Responsibility is always the very first step of freedom. Throwing the responsibility on somebody else’s shoulders is throwing away the opportunity for freedom. You cannot divide the two, they are inseparably one.
It is true that the whole responsibility is of the disciple – the master is only a catalytic agent, an excuse. But to accept responsibility needs guts – everybody wants freedom, nobody wants responsibility. And the trouble is that they always go together. If you do not want responsibility, you will be enslaved in some way or other.
The slavery can be spiritual – which is the worst kind of slavery possible. The political slavery, the economic slavery, are superficial; you can revolt against them very easily. But the spiritual slavery is so deep that even the idea of revolting against it does not arise, for the simple reason that this slavery is there because you have asked for it. Other slaveries are imposed on you; you can throw them away – they are against you. This slavery, the spiritual slavery, appears not to be against you but a tremendous consolation – a consolation that your responsibility has been taken over by somebody who knows; now you need not worry. But along with the responsibility, you have lost freedom also.
And every expectation is a bondage; it leads to frustration sooner or later. It is destined to turn into frustration – no expectation can be fulfilled because nobody is obliged to fulfill your expectations; he has his own expectations.
The master-disciple relationship is not a relationship of expectations. Expectation is the poison that destroys all other relationships. Your love turns into hate the moment there is expectation. Friendship becomes enmity. Just the magic of expectation turns everything beautiful into ugliness.
But your whole life is full of expectations. Your mind knows nothing but to expect. Hence when you come to a master your mind brings its expectations, its habits, its old routine. And there are people who pretend to be masters. This has to be the criterion: If anybody is ready to fulfill your expectations he is not a master, he is simply exploiting you.
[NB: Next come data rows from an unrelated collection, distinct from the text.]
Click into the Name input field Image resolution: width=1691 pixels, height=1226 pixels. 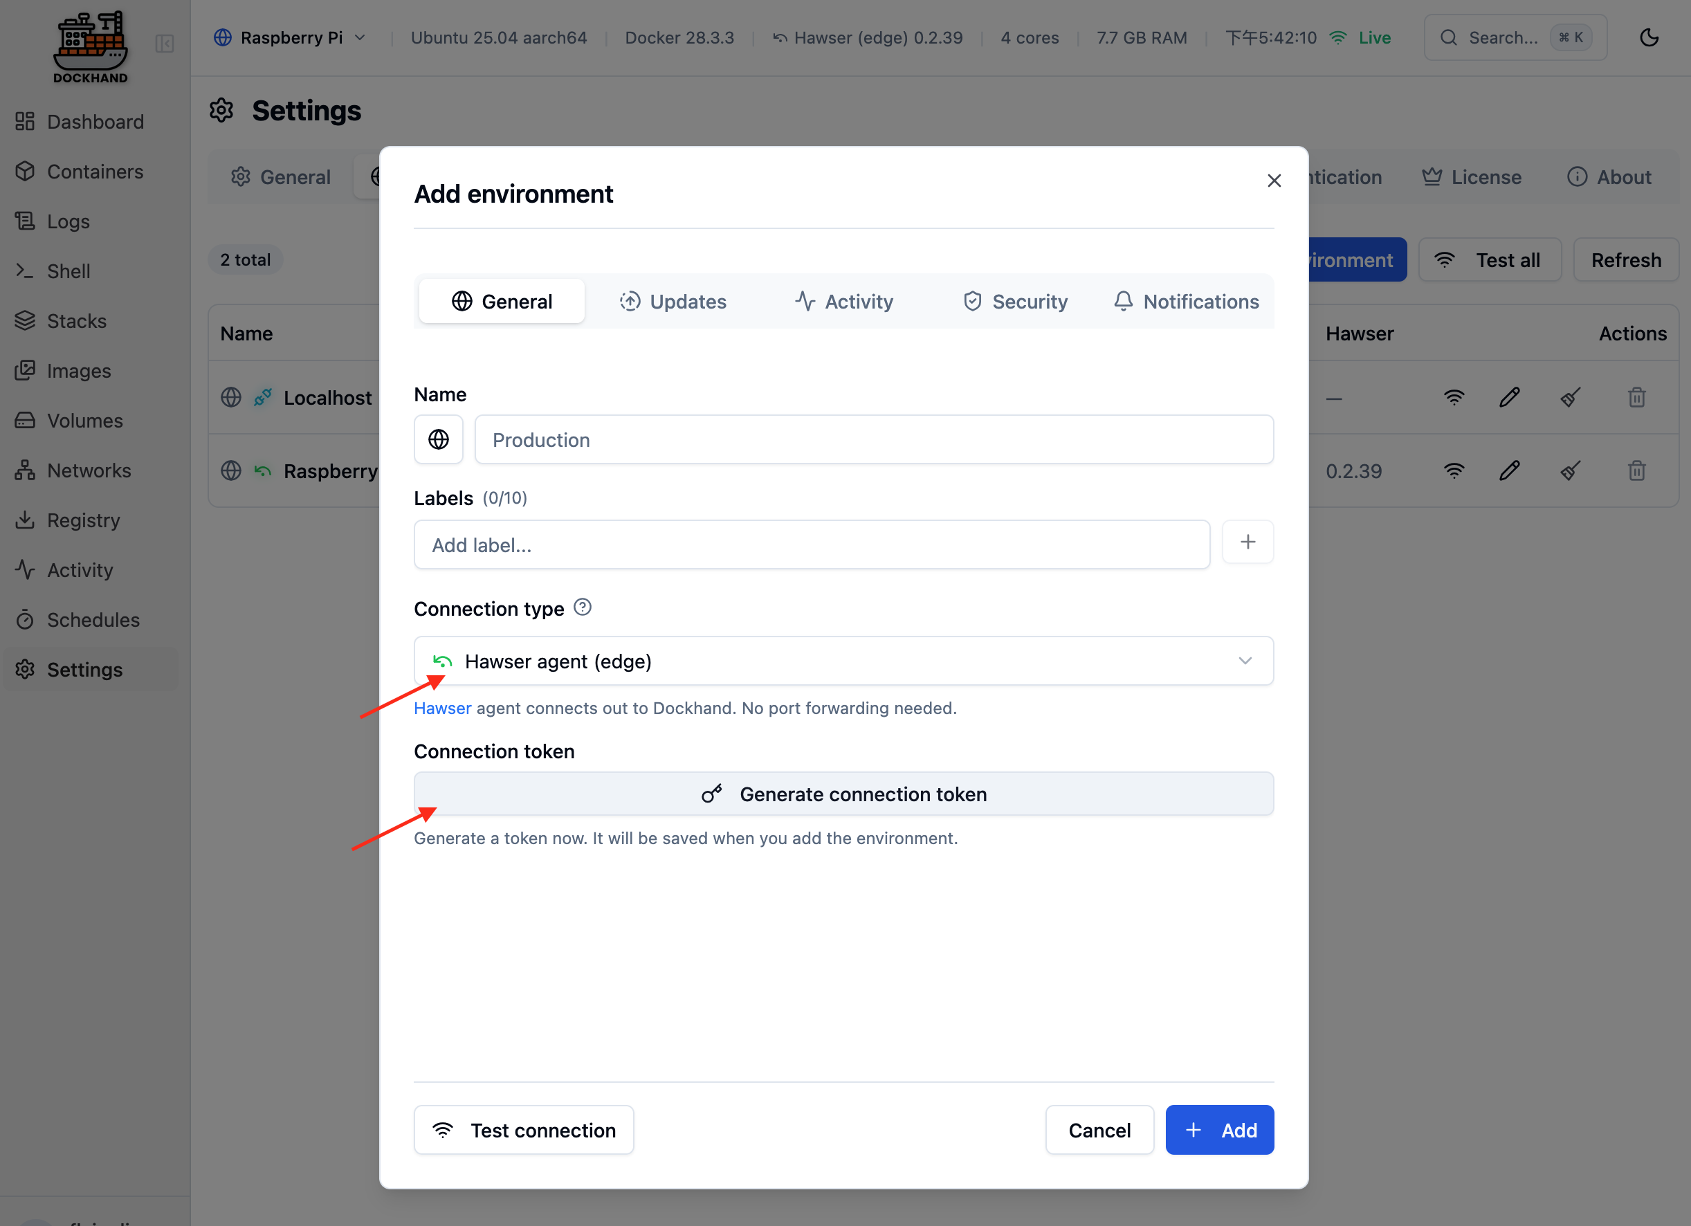(x=873, y=439)
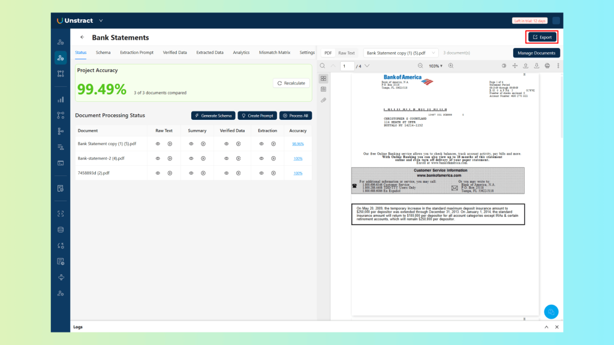The width and height of the screenshot is (614, 345).
Task: View Summary for Bank-statement-2 (4).pdf
Action: coord(191,159)
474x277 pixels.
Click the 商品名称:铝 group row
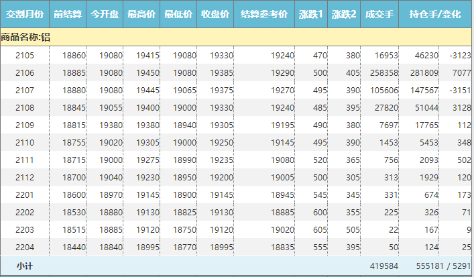point(25,38)
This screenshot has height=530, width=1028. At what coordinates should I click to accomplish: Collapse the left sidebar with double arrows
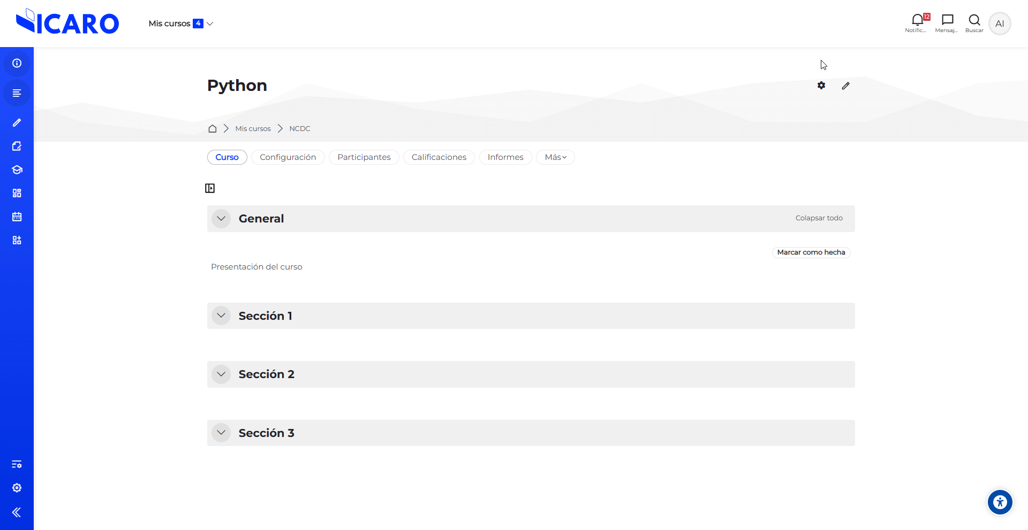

No master can say, “I am going to fulfill your expectations.” He can only say, “I am going to destroy all your expectations” – because unless your expectations are destroyed your old, rotten mind cannot be destroyed. Your old habits which are hindering the growth of your being cannot be removed.
The authentic master does not take any responsibility. It is a very strange thing; you would have thought otherwise, that the compassionate master must accept your expectations and try to fulfill them.